In many instances, calculations have not been optimized with supporting measures: Generally, the calculations you see will not have factored in blocked randomization, use of baseline controls, selecting the sample to reduce the variance (as appropriate), etc. I even find that the intra-cluster correlation (ICC) coefficients can be too conservative. It’s common to see ICC set to 0.1: yes, for some variables ICC is that high or even higher. But, I have also seen ICCs for outcome indicators that are as low as 0.01. These improvements can make a big difference to the standard errors of impact estimates – sometimes reducing them by more than 20-30%. Many power calculation packages allow you to incorporate these factors (and even things like the variance in cluster sizes), so there's no excuse not to use them. Furthermore, try to get a good estimate of the ICC – perhaps during the pilot phase by using a few clusters rather than just one: it may cost a little more at that time, but could save a lot more during the regular survey phase.

Diminishing returns to more clusters kicks in relatively quickly: Think of the same example of pce as above, but now imagine that you’ve powered yourself to detect 0.16 SD effects for a two-arm study. 100 villages per arm with 15 households per village will get you this MDE if the ICC=0.1, with no other improvements. But, that’s a lot of villages to cover. What would happen if you subtracted 33 villages from each arm, leaving each with 67? The MDE only goes up to 0.2 SD. In terms of the example above, this is the difference between being able to detect a 2.67% increase in pce vs. 3.33%! In a lot of cases, I'd be happy to trade off that increase in MDE for either saving 30% in variable survey (and intervention) costs or perhaps actually add a third arm (of 66 villages) to test an important mechanism.
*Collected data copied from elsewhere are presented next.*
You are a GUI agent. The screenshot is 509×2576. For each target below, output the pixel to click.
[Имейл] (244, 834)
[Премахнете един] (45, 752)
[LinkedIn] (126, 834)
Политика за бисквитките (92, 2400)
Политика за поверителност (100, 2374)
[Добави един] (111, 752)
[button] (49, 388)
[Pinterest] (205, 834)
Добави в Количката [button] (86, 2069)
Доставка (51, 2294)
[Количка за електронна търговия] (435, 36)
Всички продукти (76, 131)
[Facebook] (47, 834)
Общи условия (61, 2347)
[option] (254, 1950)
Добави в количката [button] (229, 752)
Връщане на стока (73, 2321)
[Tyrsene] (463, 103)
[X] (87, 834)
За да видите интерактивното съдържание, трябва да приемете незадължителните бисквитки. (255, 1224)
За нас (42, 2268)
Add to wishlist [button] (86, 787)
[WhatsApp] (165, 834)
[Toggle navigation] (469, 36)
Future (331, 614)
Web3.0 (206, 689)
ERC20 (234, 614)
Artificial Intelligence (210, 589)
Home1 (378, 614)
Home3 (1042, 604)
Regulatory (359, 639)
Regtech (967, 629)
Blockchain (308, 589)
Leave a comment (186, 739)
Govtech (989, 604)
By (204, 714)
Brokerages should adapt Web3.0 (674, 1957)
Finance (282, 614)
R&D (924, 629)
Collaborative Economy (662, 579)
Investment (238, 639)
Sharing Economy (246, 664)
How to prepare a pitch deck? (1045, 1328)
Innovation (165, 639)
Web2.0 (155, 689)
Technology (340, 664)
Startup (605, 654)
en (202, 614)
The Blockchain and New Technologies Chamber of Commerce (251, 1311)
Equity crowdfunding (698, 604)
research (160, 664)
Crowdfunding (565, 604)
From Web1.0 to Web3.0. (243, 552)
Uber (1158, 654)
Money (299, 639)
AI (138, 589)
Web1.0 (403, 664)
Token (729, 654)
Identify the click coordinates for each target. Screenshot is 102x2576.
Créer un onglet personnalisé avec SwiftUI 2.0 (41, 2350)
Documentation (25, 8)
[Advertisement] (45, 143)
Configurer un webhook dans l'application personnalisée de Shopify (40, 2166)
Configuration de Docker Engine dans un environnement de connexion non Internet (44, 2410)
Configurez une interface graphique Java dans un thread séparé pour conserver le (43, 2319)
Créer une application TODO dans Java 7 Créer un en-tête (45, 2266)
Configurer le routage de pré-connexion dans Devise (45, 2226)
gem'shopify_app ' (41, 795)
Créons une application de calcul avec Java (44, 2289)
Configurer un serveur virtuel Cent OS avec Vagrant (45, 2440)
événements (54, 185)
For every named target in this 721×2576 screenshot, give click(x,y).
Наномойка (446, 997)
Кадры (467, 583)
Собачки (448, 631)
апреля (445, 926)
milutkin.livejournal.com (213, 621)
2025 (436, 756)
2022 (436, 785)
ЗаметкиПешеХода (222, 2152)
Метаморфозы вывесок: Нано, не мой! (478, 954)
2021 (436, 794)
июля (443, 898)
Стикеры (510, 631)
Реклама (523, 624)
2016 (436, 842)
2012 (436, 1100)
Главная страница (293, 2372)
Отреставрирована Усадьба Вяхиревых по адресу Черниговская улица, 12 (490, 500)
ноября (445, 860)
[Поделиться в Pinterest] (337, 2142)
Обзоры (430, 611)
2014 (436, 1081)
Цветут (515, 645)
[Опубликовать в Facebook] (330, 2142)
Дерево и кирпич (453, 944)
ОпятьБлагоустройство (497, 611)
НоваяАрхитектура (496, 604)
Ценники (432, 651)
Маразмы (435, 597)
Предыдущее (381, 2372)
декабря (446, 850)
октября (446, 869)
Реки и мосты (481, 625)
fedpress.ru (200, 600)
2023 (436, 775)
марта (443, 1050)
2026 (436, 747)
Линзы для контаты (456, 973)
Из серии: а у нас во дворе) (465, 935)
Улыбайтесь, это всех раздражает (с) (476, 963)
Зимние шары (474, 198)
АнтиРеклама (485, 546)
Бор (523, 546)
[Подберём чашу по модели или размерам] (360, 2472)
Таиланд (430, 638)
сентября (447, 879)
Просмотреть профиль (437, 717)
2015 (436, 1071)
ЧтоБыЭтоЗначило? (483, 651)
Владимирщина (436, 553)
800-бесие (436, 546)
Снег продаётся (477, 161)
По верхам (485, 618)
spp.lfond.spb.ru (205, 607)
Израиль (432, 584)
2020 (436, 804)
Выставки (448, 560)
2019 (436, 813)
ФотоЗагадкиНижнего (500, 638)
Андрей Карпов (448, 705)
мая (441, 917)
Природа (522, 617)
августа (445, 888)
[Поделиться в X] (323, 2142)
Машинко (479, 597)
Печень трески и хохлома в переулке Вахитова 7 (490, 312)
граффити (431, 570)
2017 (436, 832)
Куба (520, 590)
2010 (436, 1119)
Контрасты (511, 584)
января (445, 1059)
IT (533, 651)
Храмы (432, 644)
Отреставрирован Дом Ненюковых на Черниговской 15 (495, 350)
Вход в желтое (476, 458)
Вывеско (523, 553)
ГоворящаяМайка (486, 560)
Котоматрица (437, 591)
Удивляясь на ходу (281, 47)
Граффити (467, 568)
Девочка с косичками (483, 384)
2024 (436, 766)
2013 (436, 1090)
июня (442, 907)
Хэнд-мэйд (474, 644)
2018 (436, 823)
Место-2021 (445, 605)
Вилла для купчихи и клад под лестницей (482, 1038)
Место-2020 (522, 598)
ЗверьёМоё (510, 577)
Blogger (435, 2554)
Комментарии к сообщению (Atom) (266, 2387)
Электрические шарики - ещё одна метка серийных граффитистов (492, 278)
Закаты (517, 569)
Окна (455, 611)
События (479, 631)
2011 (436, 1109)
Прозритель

This happens because the decline in the MDE slows down dramatically after 50-60 clusters (all else equal):

One final example: In one of our projects dealing with early childhood assessments, we were doing ex ante power calculations with the Peabody Picture Vocabulary Test (PPVT) in Malawi. Given that many interventions do not produce impacts above 0.1-0.2 SD, it would have been tempting to use a figure in this range. But, with a standard deviation of about 6 (and mean=25 correct answers), that would be equivalent to a one-question improvement, which our ECD experts did not think was a substantial enough improvement worth detecting. So, we ended up powering the study for an MDE of more around 0.3 SD, which was much easier on our budget. And, with the care that went into block randomization and using ANCOVA with some powerful baseline predictors of follow-up child assessments, we were able to detect effects a little lower than that, despite the fact that PPVT did end up having a higher ICC than we originally had guessed.

  • Think about the meaningful effect size in your context and given program costs and aims.
  • Power your study for large effects, which are less likely to disappear in the longer run.
  • Try to use all the tricks in the book to improve power and squeeze more out of every dollar you’re spending.


Berk Ozler

Lead Economist, Development Research Group, World Bank

Join the Conversation

Jon Diciotti
March 09, 2016

I'm new to the study of RCT's. I'm confused about why you frame a low MDE as a bad thing. Isn't it better to have a low MDE, allowing you to detect even very small treatment effects?

Berk Ozler
March 09, 2016

As long as small treatment effects are meaningful, yes. My argument was that (a) you can detect really tiny effects with enough sample, and (b) that small effects might be more likely to disappear in the longer-run.